= Texto de origen =
-=-=-

Y el Señor me dio una tal fe en las Iglesias (Test 4). La fidelidad creativa y la pertenencia minorítica del proyecto franciscano dan un nuevo aire evangélico a la Iglesia. Santa María de los Ángeles, la Porciúncula, cuna de nuestra Orden, está rodeada de profundas connotaciones afectivas: aquí nacen los hermanos menores y las hermanas pobres; aquí la fraternidad se reúne en torno a María, hecha Iglesia. Este espacio de encuentro y de descanso, memoria de los orígenes es, según Celano, el lugar más amado por Francisco. La Porciúncula recuerda siempre lo pequeño y esencial, es el modelo de la eclesiología franciscana y el sacramento de una Iglesia de hermanos que anuncian el Evangelio viviendo en fraternidad.
Nada veo corporalmente en este siglo del mismo Altísimo Hijo de Dios, sino su santísimo cuerpo y su santísima sangre (Test 10). La Iglesia, cuerpo místico de Cristo, nace de la Eucaristía. Es el símbolo que resume toda la vida y el mensaje de Jesús: la donación entera y gratuita. El lavatorio de los pies, el gesto fundacional de la Iglesia, evidencia su sentido y su vocación más profunda: el servicio como modo específico de estar en el mundo. Se trata de una auténtica experiencia de amor y justicia, donde ver y tocar el cuerpo de Jesús nos ayuda a verle y tocarle en el cuerpo de los pobres y, de este modo, a desenmascarar toda falsedad espiritual. La Eucaristía es para nosotros fuente de la vida eclesial, raíz, fundamento y corazón de nuestra vida fraterna (Const 48).

-=-=-

= Datos mostrados =
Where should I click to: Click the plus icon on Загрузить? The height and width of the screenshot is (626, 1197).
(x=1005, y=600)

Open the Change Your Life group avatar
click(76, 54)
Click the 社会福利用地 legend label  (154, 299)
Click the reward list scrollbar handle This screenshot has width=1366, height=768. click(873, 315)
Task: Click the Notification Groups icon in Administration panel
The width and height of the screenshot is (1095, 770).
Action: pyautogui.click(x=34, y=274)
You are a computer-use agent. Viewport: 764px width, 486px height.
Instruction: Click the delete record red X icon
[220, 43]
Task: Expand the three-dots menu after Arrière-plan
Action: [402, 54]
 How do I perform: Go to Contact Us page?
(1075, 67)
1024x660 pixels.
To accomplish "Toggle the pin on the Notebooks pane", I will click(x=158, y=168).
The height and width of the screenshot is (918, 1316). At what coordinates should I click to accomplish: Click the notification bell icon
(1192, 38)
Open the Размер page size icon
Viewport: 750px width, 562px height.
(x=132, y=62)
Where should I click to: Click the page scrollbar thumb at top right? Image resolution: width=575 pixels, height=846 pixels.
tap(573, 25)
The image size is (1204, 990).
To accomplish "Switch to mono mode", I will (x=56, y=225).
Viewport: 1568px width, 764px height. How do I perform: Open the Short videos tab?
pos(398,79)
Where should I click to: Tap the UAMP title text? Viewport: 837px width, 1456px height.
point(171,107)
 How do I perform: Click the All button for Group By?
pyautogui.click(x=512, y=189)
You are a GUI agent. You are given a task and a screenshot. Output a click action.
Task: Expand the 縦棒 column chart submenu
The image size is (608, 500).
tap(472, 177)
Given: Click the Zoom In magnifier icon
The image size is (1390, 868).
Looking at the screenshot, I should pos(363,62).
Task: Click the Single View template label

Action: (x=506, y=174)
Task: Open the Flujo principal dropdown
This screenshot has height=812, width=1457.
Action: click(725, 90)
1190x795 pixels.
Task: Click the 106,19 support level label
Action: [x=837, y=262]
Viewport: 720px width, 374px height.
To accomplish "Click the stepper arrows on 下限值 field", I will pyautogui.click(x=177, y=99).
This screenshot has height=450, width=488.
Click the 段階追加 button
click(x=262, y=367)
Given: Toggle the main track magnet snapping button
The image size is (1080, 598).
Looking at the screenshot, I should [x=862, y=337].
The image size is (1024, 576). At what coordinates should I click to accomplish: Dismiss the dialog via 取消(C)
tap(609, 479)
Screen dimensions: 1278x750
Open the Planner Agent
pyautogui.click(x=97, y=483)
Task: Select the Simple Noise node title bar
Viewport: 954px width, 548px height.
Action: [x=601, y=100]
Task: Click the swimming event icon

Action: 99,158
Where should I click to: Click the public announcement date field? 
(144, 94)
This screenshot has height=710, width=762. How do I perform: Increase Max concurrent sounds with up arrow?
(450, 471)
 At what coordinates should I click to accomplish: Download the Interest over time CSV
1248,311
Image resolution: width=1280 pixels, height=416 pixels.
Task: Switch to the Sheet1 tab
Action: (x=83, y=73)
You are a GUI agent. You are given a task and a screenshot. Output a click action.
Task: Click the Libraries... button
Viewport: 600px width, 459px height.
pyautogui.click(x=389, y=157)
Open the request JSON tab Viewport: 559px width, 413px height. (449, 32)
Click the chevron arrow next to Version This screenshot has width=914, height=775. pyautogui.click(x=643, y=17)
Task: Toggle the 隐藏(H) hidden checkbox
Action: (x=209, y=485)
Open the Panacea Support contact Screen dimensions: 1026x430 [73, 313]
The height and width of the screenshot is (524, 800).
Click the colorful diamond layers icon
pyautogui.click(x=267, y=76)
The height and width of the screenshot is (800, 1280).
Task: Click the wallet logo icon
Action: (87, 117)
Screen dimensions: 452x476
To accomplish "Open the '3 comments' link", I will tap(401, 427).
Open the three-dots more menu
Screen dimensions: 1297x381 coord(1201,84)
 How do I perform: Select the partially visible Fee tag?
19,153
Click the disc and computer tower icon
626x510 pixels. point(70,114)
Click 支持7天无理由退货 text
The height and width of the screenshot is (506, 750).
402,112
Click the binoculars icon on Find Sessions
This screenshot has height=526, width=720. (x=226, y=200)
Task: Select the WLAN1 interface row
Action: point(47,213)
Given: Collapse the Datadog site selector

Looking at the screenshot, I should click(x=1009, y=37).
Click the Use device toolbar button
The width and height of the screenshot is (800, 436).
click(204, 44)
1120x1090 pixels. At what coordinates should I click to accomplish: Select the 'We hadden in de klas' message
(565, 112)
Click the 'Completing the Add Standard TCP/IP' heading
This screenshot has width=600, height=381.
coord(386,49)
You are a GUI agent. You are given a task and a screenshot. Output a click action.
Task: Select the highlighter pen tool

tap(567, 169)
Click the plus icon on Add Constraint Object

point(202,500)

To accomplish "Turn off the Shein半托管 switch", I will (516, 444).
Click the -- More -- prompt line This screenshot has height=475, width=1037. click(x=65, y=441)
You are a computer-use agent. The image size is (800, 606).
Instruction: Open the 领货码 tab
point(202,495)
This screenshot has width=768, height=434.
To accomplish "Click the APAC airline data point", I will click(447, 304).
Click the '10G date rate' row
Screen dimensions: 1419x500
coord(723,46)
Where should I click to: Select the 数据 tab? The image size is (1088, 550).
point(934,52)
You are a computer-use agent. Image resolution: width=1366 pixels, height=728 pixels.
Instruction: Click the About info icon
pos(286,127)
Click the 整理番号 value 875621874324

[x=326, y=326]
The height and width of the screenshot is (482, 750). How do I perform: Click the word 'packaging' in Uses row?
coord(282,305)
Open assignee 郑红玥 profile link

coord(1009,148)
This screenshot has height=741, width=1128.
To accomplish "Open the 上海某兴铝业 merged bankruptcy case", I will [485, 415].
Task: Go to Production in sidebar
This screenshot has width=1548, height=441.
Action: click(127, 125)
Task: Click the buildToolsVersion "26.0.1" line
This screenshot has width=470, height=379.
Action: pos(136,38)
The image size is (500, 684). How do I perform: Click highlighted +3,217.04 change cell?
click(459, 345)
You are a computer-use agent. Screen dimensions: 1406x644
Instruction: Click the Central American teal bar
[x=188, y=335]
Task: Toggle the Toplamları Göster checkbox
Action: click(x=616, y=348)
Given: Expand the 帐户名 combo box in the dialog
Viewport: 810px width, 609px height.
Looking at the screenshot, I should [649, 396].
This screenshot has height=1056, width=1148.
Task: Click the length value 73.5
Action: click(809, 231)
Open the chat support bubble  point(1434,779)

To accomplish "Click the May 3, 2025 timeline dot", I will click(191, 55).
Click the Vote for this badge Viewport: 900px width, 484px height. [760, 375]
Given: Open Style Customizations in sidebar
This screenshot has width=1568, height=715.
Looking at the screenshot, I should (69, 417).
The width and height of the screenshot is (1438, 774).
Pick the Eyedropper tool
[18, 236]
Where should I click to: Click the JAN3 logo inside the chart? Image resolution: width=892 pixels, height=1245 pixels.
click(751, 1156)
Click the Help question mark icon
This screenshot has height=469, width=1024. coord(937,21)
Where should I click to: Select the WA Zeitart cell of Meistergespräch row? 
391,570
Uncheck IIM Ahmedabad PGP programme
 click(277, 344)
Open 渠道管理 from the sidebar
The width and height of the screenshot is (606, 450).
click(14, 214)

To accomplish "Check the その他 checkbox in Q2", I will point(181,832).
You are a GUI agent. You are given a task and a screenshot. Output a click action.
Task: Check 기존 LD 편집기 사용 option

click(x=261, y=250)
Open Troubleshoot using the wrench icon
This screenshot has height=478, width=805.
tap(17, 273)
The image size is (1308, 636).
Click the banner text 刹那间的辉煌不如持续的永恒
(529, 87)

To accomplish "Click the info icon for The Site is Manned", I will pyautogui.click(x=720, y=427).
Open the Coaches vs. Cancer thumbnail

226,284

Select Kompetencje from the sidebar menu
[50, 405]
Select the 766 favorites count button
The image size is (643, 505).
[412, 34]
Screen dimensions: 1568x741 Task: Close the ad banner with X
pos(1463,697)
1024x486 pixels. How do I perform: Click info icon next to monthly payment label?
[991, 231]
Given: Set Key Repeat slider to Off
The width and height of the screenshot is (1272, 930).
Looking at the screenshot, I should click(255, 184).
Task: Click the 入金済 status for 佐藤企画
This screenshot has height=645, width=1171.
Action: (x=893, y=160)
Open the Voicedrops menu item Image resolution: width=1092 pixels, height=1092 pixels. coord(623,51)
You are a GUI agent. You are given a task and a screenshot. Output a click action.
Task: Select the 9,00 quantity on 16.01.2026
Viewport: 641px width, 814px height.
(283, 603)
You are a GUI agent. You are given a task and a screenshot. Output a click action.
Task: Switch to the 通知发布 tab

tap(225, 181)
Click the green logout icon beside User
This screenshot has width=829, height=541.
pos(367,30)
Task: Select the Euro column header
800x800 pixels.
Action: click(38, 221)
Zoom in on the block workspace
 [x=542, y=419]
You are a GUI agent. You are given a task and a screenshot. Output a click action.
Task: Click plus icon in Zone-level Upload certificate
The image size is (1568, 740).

-=-=-

= Objetivo del ejercicio =
En el texto de origen, ¿qué lugar es, según Celano, el más amado por Francisco?

= Espacio de respuesta =
Santa María de los Ángeles, la Porciúncula.